Page 56 - You can't Make This Shit Up!
P. 56

T.P.
February 6, 2018
  “Be open minded, but not so open minded that your brains fall out.” -Groucho Marx
I assume every family has “family stories”. We have a ton of them. I was actually shocked the other day when I was telling what I thought was a “family story” to one of my girls and she said she had never heard it before. So here is one about Skee. My husband. The man. The myth. The one who passed on the “no sarcasm gene” to two of my three girls.
Many many many years ago, in a town far far away, Skee and I were living in sin. Unmarried that is. We had a 650 square foot, one bedroom, one bath brownstone. The kitchen was so small (how small was it)? It was literally so small we had to move the tiny kitchen table we had to open the refrigerator. So small we had to go outside to change our minds. But seriously, it was tiny.

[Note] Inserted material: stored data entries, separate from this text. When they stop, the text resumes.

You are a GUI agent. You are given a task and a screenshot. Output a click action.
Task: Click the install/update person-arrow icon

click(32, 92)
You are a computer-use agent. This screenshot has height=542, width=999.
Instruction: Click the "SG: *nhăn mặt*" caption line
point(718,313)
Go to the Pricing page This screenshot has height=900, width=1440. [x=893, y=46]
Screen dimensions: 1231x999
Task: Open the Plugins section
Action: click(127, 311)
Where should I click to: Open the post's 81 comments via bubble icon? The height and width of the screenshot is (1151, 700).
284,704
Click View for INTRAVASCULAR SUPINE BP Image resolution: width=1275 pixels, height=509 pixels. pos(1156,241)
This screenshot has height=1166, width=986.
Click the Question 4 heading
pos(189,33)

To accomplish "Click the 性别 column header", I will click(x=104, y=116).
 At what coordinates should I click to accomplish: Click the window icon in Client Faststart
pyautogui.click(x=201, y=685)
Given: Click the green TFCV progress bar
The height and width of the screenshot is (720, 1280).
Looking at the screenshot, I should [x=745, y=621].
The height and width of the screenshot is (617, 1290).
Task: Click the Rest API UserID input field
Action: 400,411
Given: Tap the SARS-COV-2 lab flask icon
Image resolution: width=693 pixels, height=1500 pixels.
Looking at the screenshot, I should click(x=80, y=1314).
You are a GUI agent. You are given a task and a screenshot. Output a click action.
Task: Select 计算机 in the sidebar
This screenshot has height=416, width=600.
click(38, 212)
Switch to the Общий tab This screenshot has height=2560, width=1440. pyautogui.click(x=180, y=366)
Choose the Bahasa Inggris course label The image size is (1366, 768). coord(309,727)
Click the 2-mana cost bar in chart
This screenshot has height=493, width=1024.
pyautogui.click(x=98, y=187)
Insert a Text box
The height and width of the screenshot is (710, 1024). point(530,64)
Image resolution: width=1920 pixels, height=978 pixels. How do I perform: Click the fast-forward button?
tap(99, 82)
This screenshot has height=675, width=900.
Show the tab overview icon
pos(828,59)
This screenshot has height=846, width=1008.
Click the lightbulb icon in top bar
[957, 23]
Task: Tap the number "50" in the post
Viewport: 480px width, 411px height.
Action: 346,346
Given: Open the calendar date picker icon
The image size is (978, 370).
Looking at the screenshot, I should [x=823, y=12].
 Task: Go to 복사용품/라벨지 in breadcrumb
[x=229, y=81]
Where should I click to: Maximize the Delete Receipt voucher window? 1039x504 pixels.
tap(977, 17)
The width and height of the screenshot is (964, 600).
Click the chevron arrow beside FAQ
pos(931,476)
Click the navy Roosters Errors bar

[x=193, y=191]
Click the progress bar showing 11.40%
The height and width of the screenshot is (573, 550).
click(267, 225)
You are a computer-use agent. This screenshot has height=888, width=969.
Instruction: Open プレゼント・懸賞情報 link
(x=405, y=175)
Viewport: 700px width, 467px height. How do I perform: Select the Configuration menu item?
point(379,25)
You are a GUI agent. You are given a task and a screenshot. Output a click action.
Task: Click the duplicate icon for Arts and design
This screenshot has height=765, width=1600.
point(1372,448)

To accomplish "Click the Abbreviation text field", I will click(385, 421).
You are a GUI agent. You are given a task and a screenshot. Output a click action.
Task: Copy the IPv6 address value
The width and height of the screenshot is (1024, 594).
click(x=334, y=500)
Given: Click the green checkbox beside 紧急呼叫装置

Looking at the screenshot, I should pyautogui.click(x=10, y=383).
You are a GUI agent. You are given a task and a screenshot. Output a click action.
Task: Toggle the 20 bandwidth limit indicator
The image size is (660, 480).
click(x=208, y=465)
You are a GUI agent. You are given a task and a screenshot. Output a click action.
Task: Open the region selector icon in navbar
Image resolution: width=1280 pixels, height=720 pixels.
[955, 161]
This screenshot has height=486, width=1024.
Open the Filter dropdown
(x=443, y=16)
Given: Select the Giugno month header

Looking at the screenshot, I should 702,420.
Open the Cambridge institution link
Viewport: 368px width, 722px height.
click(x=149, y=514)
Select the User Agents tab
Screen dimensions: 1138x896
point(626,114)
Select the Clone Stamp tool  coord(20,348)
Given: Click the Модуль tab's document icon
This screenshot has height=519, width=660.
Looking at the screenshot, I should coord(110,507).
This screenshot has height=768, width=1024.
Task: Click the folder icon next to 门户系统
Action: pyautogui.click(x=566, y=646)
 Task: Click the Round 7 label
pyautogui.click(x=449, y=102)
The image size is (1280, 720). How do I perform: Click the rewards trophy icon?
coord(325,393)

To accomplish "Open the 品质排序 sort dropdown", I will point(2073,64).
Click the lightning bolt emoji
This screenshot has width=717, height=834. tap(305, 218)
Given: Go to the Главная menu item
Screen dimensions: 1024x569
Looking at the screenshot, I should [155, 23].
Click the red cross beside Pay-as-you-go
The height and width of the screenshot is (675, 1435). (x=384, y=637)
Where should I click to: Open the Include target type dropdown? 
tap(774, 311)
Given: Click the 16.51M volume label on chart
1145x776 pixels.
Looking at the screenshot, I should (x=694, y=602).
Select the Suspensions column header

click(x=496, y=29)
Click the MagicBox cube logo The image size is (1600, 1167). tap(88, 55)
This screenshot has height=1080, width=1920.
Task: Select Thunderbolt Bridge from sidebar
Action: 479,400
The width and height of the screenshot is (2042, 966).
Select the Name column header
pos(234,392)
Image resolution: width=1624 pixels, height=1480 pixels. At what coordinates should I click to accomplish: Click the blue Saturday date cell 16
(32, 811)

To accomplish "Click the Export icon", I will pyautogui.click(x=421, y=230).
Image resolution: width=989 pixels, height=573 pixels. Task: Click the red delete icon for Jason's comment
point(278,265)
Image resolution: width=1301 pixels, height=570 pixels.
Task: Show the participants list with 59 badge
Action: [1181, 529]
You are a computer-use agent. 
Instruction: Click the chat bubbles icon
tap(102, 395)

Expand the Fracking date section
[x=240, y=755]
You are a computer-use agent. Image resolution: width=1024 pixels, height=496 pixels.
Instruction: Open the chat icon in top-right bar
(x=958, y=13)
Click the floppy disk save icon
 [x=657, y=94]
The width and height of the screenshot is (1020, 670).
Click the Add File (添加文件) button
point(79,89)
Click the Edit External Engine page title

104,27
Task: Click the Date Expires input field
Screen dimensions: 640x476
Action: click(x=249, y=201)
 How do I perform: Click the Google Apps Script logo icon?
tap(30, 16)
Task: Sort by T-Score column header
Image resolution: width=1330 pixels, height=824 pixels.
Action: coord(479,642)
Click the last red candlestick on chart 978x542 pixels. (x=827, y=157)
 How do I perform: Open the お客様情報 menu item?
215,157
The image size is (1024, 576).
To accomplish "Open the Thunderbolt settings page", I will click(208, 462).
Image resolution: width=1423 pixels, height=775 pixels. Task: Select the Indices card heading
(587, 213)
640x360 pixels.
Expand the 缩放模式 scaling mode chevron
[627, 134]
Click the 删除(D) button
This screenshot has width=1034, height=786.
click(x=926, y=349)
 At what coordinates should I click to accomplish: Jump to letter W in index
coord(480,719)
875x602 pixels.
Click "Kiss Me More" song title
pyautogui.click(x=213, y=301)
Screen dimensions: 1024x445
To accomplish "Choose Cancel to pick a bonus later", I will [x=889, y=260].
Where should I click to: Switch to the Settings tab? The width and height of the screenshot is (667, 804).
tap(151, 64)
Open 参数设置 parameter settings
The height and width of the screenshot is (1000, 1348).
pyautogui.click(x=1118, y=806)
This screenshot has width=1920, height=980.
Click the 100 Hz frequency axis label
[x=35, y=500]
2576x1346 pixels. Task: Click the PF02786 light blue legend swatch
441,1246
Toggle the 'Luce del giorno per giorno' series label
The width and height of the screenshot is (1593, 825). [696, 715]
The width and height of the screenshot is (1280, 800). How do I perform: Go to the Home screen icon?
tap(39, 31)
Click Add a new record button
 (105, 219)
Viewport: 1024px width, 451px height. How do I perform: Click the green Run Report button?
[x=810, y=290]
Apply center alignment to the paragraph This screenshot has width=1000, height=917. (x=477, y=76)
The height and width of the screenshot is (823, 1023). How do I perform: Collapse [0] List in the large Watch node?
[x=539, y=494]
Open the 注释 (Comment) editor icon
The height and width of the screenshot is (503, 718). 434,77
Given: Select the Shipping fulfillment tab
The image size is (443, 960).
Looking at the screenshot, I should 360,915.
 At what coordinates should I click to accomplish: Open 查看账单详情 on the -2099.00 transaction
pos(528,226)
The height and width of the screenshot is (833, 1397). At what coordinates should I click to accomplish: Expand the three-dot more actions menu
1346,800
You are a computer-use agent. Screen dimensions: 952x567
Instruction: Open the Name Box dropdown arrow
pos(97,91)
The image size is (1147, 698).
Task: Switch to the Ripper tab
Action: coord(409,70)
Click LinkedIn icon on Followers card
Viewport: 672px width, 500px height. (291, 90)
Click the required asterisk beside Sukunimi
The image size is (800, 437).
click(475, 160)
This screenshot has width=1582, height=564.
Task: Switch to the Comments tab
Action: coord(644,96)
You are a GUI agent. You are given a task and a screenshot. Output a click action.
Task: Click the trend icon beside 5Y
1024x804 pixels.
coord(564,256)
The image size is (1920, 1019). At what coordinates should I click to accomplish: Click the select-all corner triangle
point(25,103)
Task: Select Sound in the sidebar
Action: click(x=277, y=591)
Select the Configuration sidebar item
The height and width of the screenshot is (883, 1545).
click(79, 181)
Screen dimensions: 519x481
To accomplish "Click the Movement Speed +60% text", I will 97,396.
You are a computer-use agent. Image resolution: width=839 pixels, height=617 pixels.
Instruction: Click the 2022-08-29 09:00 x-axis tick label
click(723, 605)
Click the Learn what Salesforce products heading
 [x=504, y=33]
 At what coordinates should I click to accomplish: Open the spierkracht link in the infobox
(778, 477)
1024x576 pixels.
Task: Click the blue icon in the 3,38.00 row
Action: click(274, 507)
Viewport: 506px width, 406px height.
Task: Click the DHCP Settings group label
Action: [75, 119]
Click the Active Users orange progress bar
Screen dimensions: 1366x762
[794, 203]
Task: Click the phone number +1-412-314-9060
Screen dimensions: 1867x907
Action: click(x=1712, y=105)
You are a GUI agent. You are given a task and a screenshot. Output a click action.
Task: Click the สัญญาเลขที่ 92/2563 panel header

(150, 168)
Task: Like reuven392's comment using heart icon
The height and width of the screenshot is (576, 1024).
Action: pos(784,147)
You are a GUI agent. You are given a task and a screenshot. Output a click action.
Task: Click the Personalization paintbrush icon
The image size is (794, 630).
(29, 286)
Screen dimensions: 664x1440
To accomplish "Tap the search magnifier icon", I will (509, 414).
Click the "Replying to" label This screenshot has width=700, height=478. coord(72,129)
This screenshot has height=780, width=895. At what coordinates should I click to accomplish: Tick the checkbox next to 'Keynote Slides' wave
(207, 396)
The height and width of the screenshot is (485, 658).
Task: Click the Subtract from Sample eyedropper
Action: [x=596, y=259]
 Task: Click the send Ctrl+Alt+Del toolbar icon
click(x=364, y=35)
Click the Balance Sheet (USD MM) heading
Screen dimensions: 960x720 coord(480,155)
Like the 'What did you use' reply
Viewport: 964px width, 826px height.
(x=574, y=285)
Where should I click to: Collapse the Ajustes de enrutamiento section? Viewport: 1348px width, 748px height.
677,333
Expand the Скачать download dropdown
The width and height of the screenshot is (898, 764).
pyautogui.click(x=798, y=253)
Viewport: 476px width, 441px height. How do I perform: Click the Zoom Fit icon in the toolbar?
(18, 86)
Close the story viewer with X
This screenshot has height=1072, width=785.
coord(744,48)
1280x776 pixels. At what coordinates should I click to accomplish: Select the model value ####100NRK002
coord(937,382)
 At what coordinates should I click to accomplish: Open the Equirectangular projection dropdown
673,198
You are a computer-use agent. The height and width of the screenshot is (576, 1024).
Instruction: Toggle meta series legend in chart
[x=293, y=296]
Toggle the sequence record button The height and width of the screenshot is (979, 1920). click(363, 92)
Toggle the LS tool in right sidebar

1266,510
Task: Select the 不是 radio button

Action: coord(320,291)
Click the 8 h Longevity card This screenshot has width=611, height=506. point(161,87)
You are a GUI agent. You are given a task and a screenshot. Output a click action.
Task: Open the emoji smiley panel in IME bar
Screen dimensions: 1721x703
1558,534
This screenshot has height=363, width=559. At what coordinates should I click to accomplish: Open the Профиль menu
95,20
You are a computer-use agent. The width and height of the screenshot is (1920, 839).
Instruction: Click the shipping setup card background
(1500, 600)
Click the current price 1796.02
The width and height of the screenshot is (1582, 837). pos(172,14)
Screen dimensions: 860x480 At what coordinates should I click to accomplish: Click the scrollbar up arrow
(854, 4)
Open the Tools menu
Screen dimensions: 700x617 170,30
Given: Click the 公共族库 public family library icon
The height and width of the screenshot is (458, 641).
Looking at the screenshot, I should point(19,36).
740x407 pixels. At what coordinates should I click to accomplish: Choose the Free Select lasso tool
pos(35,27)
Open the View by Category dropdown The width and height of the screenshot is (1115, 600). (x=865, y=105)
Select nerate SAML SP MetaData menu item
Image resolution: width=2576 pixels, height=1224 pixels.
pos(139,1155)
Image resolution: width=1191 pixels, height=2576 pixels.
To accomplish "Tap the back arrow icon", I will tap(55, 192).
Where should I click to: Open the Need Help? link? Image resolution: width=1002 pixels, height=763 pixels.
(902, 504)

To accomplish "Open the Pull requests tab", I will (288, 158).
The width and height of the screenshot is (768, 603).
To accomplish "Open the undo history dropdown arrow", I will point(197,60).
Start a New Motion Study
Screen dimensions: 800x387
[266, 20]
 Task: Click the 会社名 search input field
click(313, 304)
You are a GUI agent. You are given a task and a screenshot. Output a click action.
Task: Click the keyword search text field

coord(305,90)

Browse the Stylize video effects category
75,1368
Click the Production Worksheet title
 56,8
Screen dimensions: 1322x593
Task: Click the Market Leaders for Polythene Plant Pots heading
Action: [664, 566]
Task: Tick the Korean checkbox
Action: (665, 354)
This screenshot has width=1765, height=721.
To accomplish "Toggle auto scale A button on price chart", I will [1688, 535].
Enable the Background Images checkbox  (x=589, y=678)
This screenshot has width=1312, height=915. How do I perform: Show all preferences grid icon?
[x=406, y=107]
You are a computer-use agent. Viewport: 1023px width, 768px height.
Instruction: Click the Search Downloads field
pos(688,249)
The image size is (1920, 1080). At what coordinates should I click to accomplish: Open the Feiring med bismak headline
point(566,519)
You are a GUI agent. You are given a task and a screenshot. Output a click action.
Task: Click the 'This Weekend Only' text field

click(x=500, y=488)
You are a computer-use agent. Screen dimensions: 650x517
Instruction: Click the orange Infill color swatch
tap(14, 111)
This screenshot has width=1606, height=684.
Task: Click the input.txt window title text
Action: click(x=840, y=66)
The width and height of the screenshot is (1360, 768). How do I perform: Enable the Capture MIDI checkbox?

We decided it was time to move and get married and have kids. Adult stuff. So we packed up that tiny space and all of the sudden Skee starts making piles of rolls of toilet paper he is finding. A six pack of tp under the sink. Several rolls on the top of our closet. A costco case in the hall closet. All and all, and I still remember the number, we had...wait for it...76 rolls of Charmin in our tiny little space. Two people and a pallet of toilet paper. True story.
What? No way? Why?
Well, that is what Skee was asking. To first defend myself, if you have EVER run out of tp, it is
terrible. Happened to me once, and NEVER AGAIN! So yes, excessive. And yes, it took up about 635 feet of our 650 foot space. My mom also instilled in me to buy Charmin toilet paper whenever it went on sale. Truth is, I didn’t really have any credible excuse for the copious amount of tp, and so I decided to spin a web. Skee is beyond gullible. I could write at least half a dozen blogs that no one would believe, and he would. But this is all true. So here is what I said.
He wouldn’t stop making fun of me. Telling our friends. Making jokes. So I told him I was going to let him in on a little secret. One only women know, and NO men. And I made him SWARE he would NEVER tell anyone.
I told Skee, and he believes me to this day, that woman NEED toilet paper more than men because... ready?
Woman sit to use the toilet, and when we poop, since we are sitting, it splashes. I told Skee (and again, he believed me) that women wrap their poops in toilet paper and then gently set them into the water, as to avoid any splashing. And that my friends, justified all those rolls! He was like “oh, no way, sorry Alli, I didn’t know”.
Don’t tell him I told you. I just unloaded 2 cases of toilet paper in the garage, and he winked at me. Can’t make this chit up people.